Tableau 1 : Evolution des performances techniques des élevages danois au cours des années (sources : SEGES innovation)
Les éleveurs sont logiquement de plus en plus exigeants envers les personnes qui les conseillent. A l’échelle de notre cabinet, nous cherchons à répondre à leurs attentes, en axant particulièrement notre travail sur la qualité des porcelets sevrés.
En quoi la grippe porcine interfère avec la qualité des porcelets sevrés ?
En premier lieu, j’associe la grippe porcine sur les truies à une réduction de leur capacité à produire du lait.
Prenons l’exemple d’un cas d’élevage récent géré par mon cabinet.
Fin 2022, nous sommes contactés pour intervenir chez un naisseur – post-sevreur de 870 truies qui se plaint d’une production laitière non satisfaisante. Nos investigations révèlent la présence de virus influenza dans le nez de porcelets allaités de 2 et 3 semaines de vie, ainsi qu’en PS.
Cette contamination très précoce des porcelets illustrant une circulation de grippe chez les truies, une vaccination contre la grippe est mise en place chez les reproducteurs.
Elle donne rapidement de bons résultats : le nombre de porcelets sevrés par portée progresse de 0,5 porcelet, tout en ayant besoin de moins de truies adoptives pour les élever (le % des truies adoptives est un paramètre technique suivi au Danemark. Dans cet élevage, il passe de 7,3% à 4% après la mise en place de la vaccination).
Le nombre de porcelets nés vifs augmente également de 0,5 porcelet, ce qui illustre l’impact de la grippe sur la reproduction.
Quelles sont vos recommandations générales en termes de diagnostic des virus grippaux en élevage ?
Pour s’assurer de détecter tous les virus influenza circulants dans un élevage, nous analysons 5 pools de 5 écouvillons nasaux prélevés au sein de plusieurs classes d’âge, depuis les porcelets allaités d’au moins 2 semaines de vie jusqu’aux porcelets en fin de PS.
Nous prélevons en priorité des porcelets présentant des symptômes évocateurs mais pas uniquement. Nous renouvelons régulièrement ce type de dépistage au cours de l’année, pour ne pas prendre le risque de passer à côté de l’arrivée d’un nouveau sous-type viral.
Quelles sont vos pratiques de prévention vaccinale de la grippe ?
La vaccination des reproducteurs contre la grippe est très répandue au Danemark : 60% des truies sont vaccinées. Deux vaccins sont disponibles, qui apportent une protection clinique vis-à-vis de différents sous-types.
Le protocole vaccinal est différent selon le stade physiologique :
- chez les cochettes en quarantaine, nous recommandons l’utilisation systématique des deux vaccins disponibles, par sécurité.
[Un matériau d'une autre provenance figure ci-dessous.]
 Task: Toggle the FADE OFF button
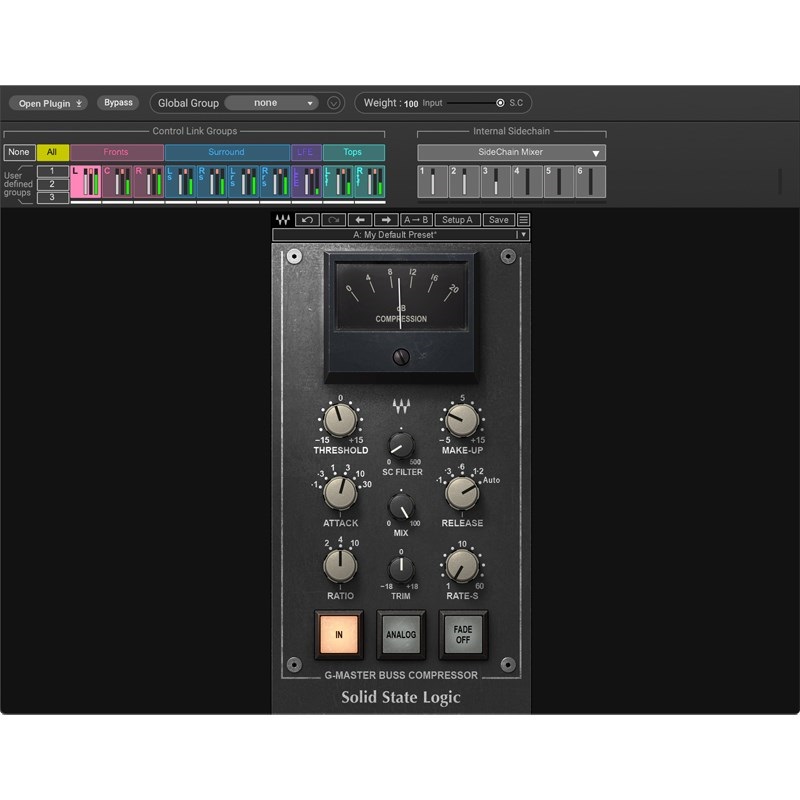tap(463, 635)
- chez les reproducteurs, un seul vaccin est en général utilisé, en fonction des sous-types influenza en circulation.
Toutefois, la mise en évidence du virus H1N1pdm a fortement progressé : en 2022, 58% des virus influenza détectés étaient apparentés au H1N1pdm. Aussi, de plus en plus d’élevages utilisent les 2 vaccins chez leurs reproducteurs également.